> Task goal
From the records below, count the lines holding the string "computer". Only the number is wanted.

> Provided records
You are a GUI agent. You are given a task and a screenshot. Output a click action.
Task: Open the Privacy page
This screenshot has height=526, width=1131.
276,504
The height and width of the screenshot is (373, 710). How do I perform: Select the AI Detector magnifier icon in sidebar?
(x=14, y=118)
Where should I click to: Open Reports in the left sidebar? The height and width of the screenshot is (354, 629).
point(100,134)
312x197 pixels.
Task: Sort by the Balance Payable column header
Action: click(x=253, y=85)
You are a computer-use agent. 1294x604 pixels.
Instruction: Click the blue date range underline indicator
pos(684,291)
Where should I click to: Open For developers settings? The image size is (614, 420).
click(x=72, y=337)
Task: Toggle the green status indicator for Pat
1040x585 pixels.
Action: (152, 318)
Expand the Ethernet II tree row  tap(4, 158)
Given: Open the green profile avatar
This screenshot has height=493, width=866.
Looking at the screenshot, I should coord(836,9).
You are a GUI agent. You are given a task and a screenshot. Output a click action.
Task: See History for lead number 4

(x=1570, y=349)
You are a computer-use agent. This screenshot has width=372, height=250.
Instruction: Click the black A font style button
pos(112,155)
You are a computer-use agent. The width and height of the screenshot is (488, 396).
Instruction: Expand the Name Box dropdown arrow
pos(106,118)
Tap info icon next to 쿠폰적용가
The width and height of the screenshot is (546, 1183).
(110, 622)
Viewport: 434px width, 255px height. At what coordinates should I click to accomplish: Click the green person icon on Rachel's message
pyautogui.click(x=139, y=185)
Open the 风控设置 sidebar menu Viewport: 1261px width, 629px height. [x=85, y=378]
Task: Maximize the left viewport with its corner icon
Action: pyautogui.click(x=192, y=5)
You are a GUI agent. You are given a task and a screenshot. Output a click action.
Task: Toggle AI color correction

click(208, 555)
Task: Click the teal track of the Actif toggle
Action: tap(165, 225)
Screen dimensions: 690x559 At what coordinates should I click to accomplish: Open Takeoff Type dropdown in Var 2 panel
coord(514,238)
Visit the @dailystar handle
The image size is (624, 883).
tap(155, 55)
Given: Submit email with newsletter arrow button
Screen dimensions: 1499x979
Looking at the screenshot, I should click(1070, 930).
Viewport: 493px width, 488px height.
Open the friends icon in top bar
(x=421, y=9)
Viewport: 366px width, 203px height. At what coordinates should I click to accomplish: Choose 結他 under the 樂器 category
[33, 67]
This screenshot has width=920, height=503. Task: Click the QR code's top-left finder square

> Exercise result
3